YOUR OBJECTIVE: Return every line from the one with "Viewport: 1601px width, 1000px" through the one with "772x384 pixels.", inclusive, exactly as it appears below.

[[ DATA UNDER STUDY open ]]

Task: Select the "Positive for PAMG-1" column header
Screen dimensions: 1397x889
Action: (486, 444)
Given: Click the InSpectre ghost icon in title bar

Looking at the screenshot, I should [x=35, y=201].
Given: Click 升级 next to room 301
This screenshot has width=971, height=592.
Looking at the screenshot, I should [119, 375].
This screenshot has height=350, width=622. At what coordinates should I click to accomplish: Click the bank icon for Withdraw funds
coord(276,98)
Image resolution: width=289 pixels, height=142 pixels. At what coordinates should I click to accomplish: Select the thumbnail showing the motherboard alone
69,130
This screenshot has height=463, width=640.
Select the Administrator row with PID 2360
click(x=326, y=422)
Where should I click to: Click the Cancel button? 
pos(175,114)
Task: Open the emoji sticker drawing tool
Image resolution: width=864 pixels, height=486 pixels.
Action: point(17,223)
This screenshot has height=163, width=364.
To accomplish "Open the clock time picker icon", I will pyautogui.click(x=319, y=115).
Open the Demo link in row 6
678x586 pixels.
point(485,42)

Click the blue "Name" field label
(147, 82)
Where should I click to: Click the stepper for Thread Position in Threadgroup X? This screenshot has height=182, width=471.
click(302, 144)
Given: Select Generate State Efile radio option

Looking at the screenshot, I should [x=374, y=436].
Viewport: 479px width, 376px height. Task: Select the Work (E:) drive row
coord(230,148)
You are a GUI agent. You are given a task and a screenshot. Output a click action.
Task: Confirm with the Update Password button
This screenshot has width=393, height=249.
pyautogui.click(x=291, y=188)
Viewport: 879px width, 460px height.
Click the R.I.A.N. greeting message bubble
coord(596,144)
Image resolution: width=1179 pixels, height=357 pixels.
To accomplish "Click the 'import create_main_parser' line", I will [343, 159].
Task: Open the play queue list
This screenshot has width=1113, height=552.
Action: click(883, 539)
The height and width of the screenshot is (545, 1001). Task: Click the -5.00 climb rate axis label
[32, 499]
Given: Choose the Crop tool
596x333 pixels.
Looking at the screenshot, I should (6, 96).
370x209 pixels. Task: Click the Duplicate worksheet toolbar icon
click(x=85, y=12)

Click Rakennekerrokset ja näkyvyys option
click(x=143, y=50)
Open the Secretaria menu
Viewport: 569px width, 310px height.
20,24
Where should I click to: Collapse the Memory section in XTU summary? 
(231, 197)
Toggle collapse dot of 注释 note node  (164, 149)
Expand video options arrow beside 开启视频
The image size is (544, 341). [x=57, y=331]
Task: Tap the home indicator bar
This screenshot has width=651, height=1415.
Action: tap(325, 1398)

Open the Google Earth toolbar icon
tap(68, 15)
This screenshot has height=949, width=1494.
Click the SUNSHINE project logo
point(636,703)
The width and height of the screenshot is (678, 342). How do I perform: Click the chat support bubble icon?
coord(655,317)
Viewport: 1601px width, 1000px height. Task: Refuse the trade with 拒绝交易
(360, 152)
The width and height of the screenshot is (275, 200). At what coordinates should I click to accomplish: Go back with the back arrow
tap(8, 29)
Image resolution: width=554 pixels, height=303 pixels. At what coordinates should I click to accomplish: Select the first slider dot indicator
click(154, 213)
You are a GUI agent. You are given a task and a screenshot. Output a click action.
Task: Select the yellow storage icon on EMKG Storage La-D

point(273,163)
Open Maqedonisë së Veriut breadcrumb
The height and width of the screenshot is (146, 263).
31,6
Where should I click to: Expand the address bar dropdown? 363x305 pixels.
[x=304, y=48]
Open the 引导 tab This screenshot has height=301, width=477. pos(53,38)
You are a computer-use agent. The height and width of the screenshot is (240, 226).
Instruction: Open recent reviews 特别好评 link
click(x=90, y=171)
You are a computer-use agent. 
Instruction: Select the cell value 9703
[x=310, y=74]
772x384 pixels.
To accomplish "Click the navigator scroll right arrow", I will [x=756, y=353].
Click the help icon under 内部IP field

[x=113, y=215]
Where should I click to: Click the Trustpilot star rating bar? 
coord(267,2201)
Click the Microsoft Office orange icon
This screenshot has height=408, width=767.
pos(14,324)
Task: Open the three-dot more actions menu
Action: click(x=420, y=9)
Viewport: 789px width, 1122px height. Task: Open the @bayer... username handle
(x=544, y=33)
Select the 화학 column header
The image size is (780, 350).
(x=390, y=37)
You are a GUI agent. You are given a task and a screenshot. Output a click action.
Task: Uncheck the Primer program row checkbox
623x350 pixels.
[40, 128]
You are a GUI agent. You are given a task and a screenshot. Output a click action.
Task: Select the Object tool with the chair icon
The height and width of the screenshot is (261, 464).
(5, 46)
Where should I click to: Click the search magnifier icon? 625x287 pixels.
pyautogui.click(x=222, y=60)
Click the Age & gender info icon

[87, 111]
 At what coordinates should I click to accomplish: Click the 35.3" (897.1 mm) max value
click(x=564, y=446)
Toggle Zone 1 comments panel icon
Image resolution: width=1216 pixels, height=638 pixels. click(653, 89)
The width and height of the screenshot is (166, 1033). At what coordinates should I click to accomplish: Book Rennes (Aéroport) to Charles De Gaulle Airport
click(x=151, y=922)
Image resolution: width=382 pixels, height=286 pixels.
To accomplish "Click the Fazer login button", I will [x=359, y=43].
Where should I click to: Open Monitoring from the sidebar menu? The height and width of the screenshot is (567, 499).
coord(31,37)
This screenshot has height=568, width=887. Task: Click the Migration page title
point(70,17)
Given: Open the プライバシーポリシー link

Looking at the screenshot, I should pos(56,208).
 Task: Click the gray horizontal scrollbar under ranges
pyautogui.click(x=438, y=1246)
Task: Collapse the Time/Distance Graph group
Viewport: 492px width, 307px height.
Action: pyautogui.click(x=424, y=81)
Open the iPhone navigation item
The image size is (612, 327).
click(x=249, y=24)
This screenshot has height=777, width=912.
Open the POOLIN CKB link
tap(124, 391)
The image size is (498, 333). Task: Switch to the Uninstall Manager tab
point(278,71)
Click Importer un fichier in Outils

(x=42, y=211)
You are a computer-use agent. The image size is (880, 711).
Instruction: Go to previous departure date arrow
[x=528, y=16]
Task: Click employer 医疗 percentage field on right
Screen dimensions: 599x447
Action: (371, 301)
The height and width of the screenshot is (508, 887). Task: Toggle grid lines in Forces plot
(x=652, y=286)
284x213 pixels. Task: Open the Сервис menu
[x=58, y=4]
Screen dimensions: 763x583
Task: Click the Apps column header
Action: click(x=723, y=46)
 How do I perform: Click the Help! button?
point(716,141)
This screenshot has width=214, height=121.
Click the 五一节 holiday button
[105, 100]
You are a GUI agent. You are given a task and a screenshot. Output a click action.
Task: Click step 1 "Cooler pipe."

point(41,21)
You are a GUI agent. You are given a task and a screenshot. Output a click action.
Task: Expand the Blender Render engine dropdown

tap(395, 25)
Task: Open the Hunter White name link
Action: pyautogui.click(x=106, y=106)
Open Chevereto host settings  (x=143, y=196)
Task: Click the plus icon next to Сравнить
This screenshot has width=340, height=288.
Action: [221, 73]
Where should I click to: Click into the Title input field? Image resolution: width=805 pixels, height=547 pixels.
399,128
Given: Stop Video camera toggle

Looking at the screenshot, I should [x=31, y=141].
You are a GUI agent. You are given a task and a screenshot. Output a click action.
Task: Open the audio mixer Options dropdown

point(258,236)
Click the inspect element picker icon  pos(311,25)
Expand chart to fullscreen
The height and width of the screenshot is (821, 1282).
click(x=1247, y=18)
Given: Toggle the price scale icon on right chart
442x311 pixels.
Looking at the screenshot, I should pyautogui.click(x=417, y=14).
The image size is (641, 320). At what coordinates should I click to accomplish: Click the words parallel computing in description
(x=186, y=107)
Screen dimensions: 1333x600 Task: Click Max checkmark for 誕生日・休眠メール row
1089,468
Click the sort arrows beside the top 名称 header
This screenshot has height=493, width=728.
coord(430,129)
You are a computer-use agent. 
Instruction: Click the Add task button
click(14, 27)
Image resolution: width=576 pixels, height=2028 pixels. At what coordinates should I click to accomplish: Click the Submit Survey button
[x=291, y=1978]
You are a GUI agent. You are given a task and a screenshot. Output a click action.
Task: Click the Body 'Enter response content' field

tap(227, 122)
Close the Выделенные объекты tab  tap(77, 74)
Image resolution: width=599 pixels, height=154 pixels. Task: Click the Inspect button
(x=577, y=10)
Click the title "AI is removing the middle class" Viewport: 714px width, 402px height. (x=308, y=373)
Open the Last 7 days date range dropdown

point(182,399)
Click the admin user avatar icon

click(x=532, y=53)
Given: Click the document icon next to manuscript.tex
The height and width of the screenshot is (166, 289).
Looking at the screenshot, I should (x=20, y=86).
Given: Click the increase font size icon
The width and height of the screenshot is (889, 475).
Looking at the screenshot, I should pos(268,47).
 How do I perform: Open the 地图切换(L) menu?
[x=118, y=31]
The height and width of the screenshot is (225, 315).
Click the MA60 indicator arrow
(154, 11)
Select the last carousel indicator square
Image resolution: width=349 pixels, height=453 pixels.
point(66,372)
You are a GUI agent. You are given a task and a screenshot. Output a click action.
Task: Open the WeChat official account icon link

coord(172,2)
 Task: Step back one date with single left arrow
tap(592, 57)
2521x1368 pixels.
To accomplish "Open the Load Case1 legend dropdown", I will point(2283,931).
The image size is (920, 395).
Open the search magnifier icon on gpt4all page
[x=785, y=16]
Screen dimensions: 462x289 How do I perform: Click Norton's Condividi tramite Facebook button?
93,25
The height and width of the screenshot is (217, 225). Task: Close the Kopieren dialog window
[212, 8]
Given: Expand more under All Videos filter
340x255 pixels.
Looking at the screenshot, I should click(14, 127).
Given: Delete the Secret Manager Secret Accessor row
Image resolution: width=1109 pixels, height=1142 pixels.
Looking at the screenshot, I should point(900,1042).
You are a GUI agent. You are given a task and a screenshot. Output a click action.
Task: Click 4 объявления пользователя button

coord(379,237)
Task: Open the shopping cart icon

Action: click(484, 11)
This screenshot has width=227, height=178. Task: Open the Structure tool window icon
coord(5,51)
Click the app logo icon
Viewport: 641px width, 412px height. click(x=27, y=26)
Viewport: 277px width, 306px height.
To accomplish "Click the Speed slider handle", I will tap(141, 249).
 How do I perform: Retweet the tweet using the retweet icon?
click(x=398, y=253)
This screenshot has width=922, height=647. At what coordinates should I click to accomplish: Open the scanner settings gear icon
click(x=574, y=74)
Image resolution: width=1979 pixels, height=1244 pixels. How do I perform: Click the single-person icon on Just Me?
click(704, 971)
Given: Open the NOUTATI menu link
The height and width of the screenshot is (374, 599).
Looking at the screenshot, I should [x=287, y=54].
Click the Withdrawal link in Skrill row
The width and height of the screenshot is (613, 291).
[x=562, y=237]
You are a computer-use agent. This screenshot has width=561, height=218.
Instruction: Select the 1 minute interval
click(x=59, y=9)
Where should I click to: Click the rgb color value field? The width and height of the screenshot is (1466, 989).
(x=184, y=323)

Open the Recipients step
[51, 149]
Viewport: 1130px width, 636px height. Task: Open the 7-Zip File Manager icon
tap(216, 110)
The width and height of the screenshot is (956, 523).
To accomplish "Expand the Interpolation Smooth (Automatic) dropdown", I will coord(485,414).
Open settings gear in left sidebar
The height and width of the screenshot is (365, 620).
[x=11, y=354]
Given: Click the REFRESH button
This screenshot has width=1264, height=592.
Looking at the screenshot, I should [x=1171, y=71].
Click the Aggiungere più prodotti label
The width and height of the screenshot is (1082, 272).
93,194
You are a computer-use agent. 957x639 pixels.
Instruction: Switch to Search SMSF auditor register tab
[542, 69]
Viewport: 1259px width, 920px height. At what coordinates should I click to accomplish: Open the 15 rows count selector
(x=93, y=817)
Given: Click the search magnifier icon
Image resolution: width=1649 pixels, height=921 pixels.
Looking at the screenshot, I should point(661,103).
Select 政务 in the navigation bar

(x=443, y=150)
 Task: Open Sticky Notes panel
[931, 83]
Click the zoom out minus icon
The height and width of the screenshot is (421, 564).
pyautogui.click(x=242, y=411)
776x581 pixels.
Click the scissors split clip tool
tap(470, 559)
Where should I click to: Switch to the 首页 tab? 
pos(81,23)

[[ DATA UNDER STUDY closed ]]

WRITTEN SOLUTION:
Viewport: 1601px width, 1000px height. Task: Refuse the trade with 拒绝交易
(360, 152)
The width and height of the screenshot is (275, 200). At what coordinates should I click to accomplish: Go back with the back arrow
tap(8, 29)
Image resolution: width=554 pixels, height=303 pixels. At what coordinates should I click to accomplish: Select the first slider dot indicator
click(154, 213)
You are a GUI agent. You are given a task and a screenshot. Output a click action.
Task: Select the yellow storage icon on EMKG Storage La-D

point(273,163)
Open Maqedonisë së Veriut breadcrumb
The height and width of the screenshot is (146, 263).
31,6
Where should I click to: Expand the address bar dropdown? 363x305 pixels.
[x=304, y=48]
Open the 引导 tab This screenshot has height=301, width=477. pos(53,38)
You are a computer-use agent. The height and width of the screenshot is (240, 226).
Instruction: Open recent reviews 特别好评 link
click(x=90, y=171)
You are a computer-use agent. 
Instruction: Select the cell value 9703
[x=310, y=74]
772x384 pixels.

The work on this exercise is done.